Here is the sample code
dds <- DESeqDataSetFromMatrix(countData = countsMatrix, colData = colData, design = ~ type); dds <- DESeq(dds); Gres <- results(dds, contrast=c("type","ABCD_DIF","ABCD_UND"), cooksCutoff = FALSE);
The big difference between deseq and deseq2 is there thousands of DE genes, even with 0.01 FDR. Is there any other criteria to filter the number of DEGs. The MA plots look fine (most of the genes are on x-axis and DE genes are colored RED)
Hi Michael,
Thank you very much.
Another potential problem could be coming from the data itself because the list of genes in the data are ~45k and many of these include microRNAs and other noncoding RNAs. Since the data is coming from mRNA, having these genes (even with zero counts) in the matrix would impact the multiple correction.

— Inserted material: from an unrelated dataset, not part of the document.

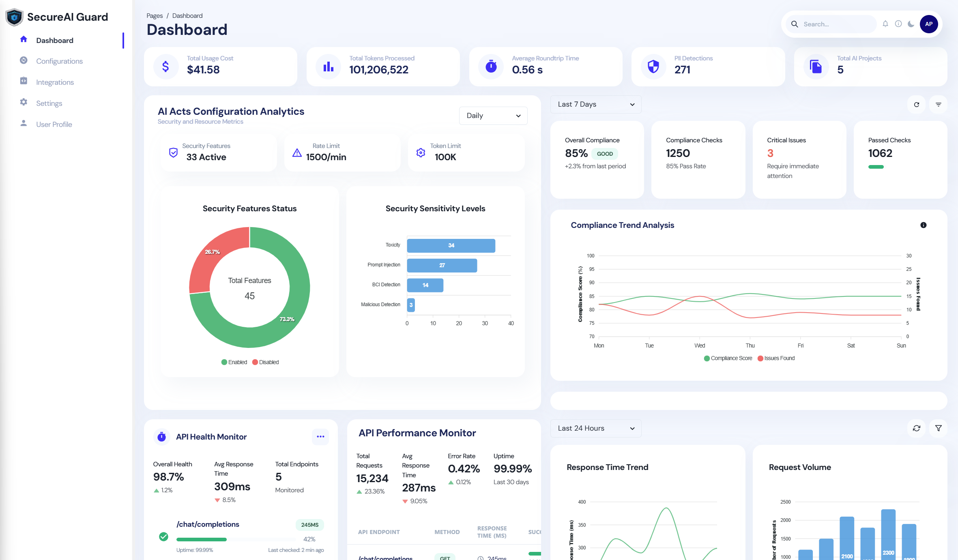
Task: Open the info icon in header
Action: click(x=898, y=24)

Is it a good idea to remove these genes before hand, if yes, where do you get the GFF/GTF file without the noncoding and pseudo genes?
Greatly appreciate your help.
Prasad
Having features with very small count won't affect the PCA for a few reasons: the transformations we recommend dampen the signal of log of low counts. Secondly, the plotPCA selects the top 500 by variance, and these low count features won't have high variance.
I am not talking about the PCA plot, with respect to the small counts(nc RNAs), but the number of DE genes.